• _WHAT IS NEEDED_: The records must be repeated exactly and in their entirety.

[Records from a dataset]

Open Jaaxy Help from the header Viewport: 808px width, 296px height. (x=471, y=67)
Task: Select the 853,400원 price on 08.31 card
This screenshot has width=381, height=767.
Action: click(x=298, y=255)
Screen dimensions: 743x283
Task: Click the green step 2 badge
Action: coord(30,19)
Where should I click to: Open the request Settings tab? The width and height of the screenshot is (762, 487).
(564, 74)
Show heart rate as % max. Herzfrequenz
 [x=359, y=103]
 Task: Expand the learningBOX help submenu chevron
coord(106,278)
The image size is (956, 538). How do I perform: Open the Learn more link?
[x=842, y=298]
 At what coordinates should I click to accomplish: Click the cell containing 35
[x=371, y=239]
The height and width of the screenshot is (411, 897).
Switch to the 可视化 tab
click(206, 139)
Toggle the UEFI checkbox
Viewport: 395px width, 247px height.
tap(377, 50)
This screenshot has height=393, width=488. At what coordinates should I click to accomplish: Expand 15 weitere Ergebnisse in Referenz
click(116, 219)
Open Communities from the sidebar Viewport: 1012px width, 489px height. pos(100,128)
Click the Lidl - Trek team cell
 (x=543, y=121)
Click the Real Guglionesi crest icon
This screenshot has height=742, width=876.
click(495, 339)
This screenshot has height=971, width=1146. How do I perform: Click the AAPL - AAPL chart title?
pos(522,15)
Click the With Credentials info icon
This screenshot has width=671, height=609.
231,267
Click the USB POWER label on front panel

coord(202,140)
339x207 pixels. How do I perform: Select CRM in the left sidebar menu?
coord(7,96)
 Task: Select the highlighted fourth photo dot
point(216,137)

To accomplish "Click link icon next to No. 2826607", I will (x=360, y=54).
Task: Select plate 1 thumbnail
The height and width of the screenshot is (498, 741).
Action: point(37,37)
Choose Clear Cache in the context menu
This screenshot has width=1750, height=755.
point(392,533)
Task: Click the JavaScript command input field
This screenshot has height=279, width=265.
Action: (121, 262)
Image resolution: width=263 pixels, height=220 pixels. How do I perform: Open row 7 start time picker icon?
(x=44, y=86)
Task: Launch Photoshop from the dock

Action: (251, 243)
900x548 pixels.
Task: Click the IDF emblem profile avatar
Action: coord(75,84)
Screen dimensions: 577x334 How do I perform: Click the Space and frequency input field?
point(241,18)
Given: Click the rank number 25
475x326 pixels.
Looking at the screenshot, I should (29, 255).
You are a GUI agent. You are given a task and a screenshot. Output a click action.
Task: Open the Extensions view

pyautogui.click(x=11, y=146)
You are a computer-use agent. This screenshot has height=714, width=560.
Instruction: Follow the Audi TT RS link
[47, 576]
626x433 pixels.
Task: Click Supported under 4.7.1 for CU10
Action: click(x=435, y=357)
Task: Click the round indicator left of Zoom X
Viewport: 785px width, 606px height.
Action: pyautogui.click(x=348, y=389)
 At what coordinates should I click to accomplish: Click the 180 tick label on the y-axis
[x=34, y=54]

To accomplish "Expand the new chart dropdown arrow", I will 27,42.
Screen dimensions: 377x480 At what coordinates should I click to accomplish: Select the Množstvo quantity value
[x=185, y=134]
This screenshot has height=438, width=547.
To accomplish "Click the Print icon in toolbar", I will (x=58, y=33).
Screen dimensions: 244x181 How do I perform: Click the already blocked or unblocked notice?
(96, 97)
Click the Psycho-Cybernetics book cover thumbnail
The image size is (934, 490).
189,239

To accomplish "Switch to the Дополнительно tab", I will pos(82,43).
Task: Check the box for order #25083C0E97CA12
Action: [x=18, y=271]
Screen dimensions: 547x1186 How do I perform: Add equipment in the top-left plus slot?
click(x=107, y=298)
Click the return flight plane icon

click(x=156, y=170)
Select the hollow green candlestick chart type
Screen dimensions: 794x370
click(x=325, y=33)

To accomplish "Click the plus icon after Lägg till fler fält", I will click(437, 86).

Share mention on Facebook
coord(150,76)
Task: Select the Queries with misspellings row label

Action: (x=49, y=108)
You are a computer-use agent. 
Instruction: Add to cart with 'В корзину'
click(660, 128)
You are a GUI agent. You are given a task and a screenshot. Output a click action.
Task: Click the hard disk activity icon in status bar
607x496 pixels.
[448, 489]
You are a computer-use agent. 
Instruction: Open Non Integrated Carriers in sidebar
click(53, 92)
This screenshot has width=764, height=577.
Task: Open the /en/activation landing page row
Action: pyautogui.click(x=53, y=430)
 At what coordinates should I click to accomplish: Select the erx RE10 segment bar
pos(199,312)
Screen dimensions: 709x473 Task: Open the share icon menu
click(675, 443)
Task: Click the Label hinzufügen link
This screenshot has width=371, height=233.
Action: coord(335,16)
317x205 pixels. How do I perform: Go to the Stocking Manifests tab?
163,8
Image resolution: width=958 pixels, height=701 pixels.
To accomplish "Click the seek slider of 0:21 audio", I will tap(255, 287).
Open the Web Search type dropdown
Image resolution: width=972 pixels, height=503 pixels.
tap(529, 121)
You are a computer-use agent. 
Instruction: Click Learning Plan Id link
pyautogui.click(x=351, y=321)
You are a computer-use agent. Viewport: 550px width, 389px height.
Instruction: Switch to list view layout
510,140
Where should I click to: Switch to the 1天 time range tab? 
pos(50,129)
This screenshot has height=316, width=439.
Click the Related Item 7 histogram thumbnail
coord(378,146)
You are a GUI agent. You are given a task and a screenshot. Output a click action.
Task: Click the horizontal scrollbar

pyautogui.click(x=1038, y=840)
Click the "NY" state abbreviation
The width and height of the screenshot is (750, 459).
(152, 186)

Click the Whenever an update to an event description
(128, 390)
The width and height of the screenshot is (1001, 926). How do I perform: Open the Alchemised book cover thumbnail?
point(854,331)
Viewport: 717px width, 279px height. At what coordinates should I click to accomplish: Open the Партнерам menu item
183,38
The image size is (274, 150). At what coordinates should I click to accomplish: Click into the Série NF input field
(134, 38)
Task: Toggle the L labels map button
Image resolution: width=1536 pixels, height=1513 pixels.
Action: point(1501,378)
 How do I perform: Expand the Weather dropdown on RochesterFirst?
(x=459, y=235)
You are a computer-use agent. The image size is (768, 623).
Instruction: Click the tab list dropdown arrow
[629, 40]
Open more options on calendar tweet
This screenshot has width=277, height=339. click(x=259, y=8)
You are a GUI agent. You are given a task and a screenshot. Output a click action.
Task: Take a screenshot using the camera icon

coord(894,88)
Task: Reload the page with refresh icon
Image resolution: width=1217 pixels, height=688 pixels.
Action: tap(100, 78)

• _RESPONSE TO THE TASK_:
Open Jaaxy Help from the header Viewport: 808px width, 296px height. (x=471, y=67)
Task: Select the 853,400원 price on 08.31 card
This screenshot has width=381, height=767.
Action: click(x=298, y=255)
Screen dimensions: 743x283
Task: Click the green step 2 badge
Action: coord(30,19)
Where should I click to: Open the request Settings tab? The width and height of the screenshot is (762, 487).
(564, 74)
Show heart rate as % max. Herzfrequenz
 [x=359, y=103]
 Task: Expand the learningBOX help submenu chevron
coord(106,278)
The image size is (956, 538). How do I perform: Open the Learn more link?
[x=842, y=298]
 At what coordinates should I click to accomplish: Click the cell containing 35
[x=371, y=239]
The height and width of the screenshot is (411, 897).
Switch to the 可视化 tab
click(206, 139)
Toggle the UEFI checkbox
Viewport: 395px width, 247px height.
tap(377, 50)
This screenshot has height=393, width=488. At what coordinates should I click to accomplish: Expand 15 weitere Ergebnisse in Referenz
click(116, 219)
Open Communities from the sidebar Viewport: 1012px width, 489px height. pos(100,128)
Click the Lidl - Trek team cell
 (x=543, y=121)
Click the Real Guglionesi crest icon
This screenshot has height=742, width=876.
click(495, 339)
This screenshot has height=971, width=1146. How do I perform: Click the AAPL - AAPL chart title?
pos(522,15)
Click the With Credentials info icon
This screenshot has width=671, height=609.
231,267
Click the USB POWER label on front panel

coord(202,140)
339x207 pixels. How do I perform: Select CRM in the left sidebar menu?
coord(7,96)
 Task: Select the highlighted fourth photo dot
point(216,137)

To accomplish "Click link icon next to No. 2826607", I will (x=360, y=54).
Task: Select plate 1 thumbnail
The height and width of the screenshot is (498, 741).
Action: point(37,37)
Choose Clear Cache in the context menu
This screenshot has width=1750, height=755.
point(392,533)
Task: Click the JavaScript command input field
This screenshot has height=279, width=265.
Action: (121, 262)
Image resolution: width=263 pixels, height=220 pixels. How do I perform: Open row 7 start time picker icon?
(x=44, y=86)
Task: Launch Photoshop from the dock

Action: (251, 243)
900x548 pixels.
Task: Click the IDF emblem profile avatar
Action: coord(75,84)
Screen dimensions: 577x334 How do I perform: Click the Space and frequency input field?
point(241,18)
Given: Click the rank number 25
475x326 pixels.
Looking at the screenshot, I should (29, 255).
You are a GUI agent. You are given a task and a screenshot. Output a click action.
Task: Open the Extensions view

pyautogui.click(x=11, y=146)
You are a computer-use agent. This screenshot has height=714, width=560.
Instruction: Follow the Audi TT RS link
[47, 576]
626x433 pixels.
Task: Click Supported under 4.7.1 for CU10
Action: click(x=435, y=357)
Task: Click the round indicator left of Zoom X
Viewport: 785px width, 606px height.
Action: pyautogui.click(x=348, y=389)
 At what coordinates should I click to accomplish: Click the 180 tick label on the y-axis
[x=34, y=54]

To accomplish "Expand the new chart dropdown arrow", I will 27,42.
Screen dimensions: 377x480 At what coordinates should I click to accomplish: Select the Množstvo quantity value
[x=185, y=134]
This screenshot has height=438, width=547.
To accomplish "Click the Print icon in toolbar", I will (x=58, y=33).
Screen dimensions: 244x181 How do I perform: Click the already blocked or unblocked notice?
(96, 97)
Click the Psycho-Cybernetics book cover thumbnail
The image size is (934, 490).
189,239

To accomplish "Switch to the Дополнительно tab", I will pos(82,43).
Task: Check the box for order #25083C0E97CA12
Action: [x=18, y=271]
Screen dimensions: 547x1186 How do I perform: Add equipment in the top-left plus slot?
click(x=107, y=298)
Click the return flight plane icon

click(x=156, y=170)
Select the hollow green candlestick chart type
Screen dimensions: 794x370
click(x=325, y=33)

To accomplish "Click the plus icon after Lägg till fler fält", I will click(437, 86).

Share mention on Facebook
coord(150,76)
Task: Select the Queries with misspellings row label

Action: (x=49, y=108)
You are a computer-use agent. 
Instruction: Add to cart with 'В корзину'
click(660, 128)
You are a GUI agent. You are given a task and a screenshot. Output a click action.
Task: Click the hard disk activity icon in status bar
607x496 pixels.
[448, 489]
You are a computer-use agent. 
Instruction: Open Non Integrated Carriers in sidebar
click(53, 92)
This screenshot has width=764, height=577.
Task: Open the /en/activation landing page row
Action: pyautogui.click(x=53, y=430)
 At what coordinates should I click to accomplish: Select the erx RE10 segment bar
pos(199,312)
Screen dimensions: 709x473 Task: Open the share icon menu
click(675, 443)
Task: Click the Label hinzufügen link
This screenshot has width=371, height=233.
Action: coord(335,16)
317x205 pixels. How do I perform: Go to the Stocking Manifests tab?
163,8
Image resolution: width=958 pixels, height=701 pixels.
To accomplish "Click the seek slider of 0:21 audio", I will tap(255, 287).
Open the Web Search type dropdown
Image resolution: width=972 pixels, height=503 pixels.
tap(529, 121)
You are a computer-use agent. 
Instruction: Click Learning Plan Id link
pyautogui.click(x=351, y=321)
You are a computer-use agent. Viewport: 550px width, 389px height.
Instruction: Switch to list view layout
510,140
Where should I click to: Switch to the 1天 time range tab? 
pos(50,129)
This screenshot has height=316, width=439.
Click the Related Item 7 histogram thumbnail
coord(378,146)
You are a GUI agent. You are given a task and a screenshot. Output a click action.
Task: Click the horizontal scrollbar

pyautogui.click(x=1038, y=840)
Click the "NY" state abbreviation
The width and height of the screenshot is (750, 459).
(152, 186)

Click the Whenever an update to an event description
(128, 390)
The width and height of the screenshot is (1001, 926). How do I perform: Open the Alchemised book cover thumbnail?
point(854,331)
Viewport: 717px width, 279px height. At what coordinates should I click to accomplish: Open the Партнерам menu item
183,38
The image size is (274, 150). At what coordinates should I click to accomplish: Click into the Série NF input field
(134, 38)
Task: Toggle the L labels map button
Image resolution: width=1536 pixels, height=1513 pixels.
Action: point(1501,378)
 How do I perform: Expand the Weather dropdown on RochesterFirst?
(x=459, y=235)
You are a computer-use agent. The image size is (768, 623).
Instruction: Click the tab list dropdown arrow
[629, 40]
Open more options on calendar tweet
This screenshot has width=277, height=339. click(x=259, y=8)
You are a GUI agent. You are given a task and a screenshot. Output a click action.
Task: Take a screenshot using the camera icon

coord(894,88)
Task: Reload the page with refresh icon
Image resolution: width=1217 pixels, height=688 pixels.
Action: tap(100, 78)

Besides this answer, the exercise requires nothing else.